— Сударь, — сказал Жан Вальжан, — мне надо сообщить вам кое-что. Я — бывший каторжник.
Для звуков существует предел резкости, за которым их не воспринимает не только слух, но и разум. Эти слова: «Я — бывший каторжник», слетевшие с губ г-на Фошлевана и коснувшиеся уха Мариуса, выходили за границы возможного. Мариус не расслышал их. Ему показалось, будто ему что-то сказали, но что именно, он не знал. Он был в сильнейшем недоумении.
Тут только он увидел, что говоривший с ним человек был страшен. Поглощенный своим счастьем, он до этой минуты не замечал его ужасающей бледности.
Жан Вальжан снял черную повязку с правого локтя, размотал полотняный лоскут, обернутый вокруг руки, высвободил большой палец и показал его Мариусу.
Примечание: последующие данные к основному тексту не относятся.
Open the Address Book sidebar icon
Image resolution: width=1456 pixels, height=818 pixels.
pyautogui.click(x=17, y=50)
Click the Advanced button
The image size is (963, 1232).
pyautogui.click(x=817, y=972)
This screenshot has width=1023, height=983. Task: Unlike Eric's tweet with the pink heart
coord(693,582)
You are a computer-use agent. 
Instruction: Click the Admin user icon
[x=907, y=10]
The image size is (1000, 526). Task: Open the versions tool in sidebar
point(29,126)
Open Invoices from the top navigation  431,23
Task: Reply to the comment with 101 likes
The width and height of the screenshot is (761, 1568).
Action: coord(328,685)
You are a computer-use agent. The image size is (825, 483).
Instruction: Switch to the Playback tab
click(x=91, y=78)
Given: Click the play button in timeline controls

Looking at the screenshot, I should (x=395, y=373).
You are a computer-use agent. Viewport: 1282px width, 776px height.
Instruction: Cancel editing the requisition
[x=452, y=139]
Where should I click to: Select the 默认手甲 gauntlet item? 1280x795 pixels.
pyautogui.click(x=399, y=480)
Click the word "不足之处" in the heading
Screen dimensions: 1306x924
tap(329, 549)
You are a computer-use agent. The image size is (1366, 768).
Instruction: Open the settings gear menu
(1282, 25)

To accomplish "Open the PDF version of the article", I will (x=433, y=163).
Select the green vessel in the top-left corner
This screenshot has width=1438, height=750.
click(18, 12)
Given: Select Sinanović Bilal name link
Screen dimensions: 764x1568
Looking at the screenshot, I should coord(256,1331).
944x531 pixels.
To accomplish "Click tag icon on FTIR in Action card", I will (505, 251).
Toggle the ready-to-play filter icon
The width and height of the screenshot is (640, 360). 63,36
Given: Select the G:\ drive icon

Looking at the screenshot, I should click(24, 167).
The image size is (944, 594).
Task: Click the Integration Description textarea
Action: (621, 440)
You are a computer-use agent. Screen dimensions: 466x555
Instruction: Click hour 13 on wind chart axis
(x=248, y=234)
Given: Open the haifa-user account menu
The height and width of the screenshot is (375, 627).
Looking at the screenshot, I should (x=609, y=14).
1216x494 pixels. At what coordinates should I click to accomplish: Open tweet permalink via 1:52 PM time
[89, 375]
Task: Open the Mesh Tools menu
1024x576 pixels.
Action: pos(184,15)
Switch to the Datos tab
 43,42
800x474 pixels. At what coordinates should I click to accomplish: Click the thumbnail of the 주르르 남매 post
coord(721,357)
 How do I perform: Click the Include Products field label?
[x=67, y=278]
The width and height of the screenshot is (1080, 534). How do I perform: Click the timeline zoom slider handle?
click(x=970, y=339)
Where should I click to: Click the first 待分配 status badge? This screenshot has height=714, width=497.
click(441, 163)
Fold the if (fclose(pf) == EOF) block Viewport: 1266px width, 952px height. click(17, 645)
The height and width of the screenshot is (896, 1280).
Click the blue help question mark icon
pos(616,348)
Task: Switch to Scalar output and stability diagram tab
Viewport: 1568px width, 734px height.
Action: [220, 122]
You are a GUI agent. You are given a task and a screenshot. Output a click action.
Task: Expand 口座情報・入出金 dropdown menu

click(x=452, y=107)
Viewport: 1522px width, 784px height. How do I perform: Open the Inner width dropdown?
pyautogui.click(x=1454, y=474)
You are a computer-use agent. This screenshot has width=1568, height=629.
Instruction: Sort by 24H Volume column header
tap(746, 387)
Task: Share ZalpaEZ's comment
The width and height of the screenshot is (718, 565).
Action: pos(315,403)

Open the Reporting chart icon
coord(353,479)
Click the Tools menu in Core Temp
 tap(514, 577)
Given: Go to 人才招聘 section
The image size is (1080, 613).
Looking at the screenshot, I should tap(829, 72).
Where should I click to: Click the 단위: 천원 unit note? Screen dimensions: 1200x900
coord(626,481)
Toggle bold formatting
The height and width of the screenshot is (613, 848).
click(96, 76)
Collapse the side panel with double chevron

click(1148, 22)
— С моей рукой ничего не случилось, — сказал он.
Мариус взглянул на его палец.
— И никогда не случалось, — добавил Жан Вальжан. Действительно, на пальце не было ни малейшей царапины.
Жан Вальжан продолжал:
— Мне не следовало присутствовать на вашей свадьбе. Я, как сумел, постарался избежать этого. Я выдумал эту рану, чтобы не быть вынужденным совершить подлог, чтобы не дать повода объявить недействительным свадебный контракт, чтобы его не подписывать.
Мариус спросил запинаясь:
— Что это значит?
— Это значит, — ответил Жан Вальжан, — что я был на каторге.
— Вы сводите меня с ума! — в испуге вскричал Мариус.
— Господин Понмерси, — сказал Жан Вальжан, — я провел на каторге девятнадцать лет. За воровство. Затем я был приговорен к ней пожизненно. За повторное воровство. В настоящее время я укрываюсь от полиции.
Напрасно Мариус пытался отступить перед действительностью, не поверить факту, воспротивиться очевидности, — он вынужден был сложить оружие. Он начал понимать, и, как всегда бывает в подобных случаях, он понял и то, чего сказано не было. Он вздрогнул от внезапно озарившей его страшной догадки; его мозг пронзила мысль, заставившая его содрогнуться. Он словно проник взором в будущее и узрел там свою безотрадную участь.
— Говорите все! Говорите все! — крикнул он. — Вы отец Козетты?
И, полный невыразимого ужаса, он отшатнулся.
Жан Вальжан выпрямился с таким величественным видом, что, казалось, стал выше на голову.
— Необходимо, чтобы вы мне поверили, сударь; и хотя нашу клятву, — клятву таких, как я, — правосудие не признает…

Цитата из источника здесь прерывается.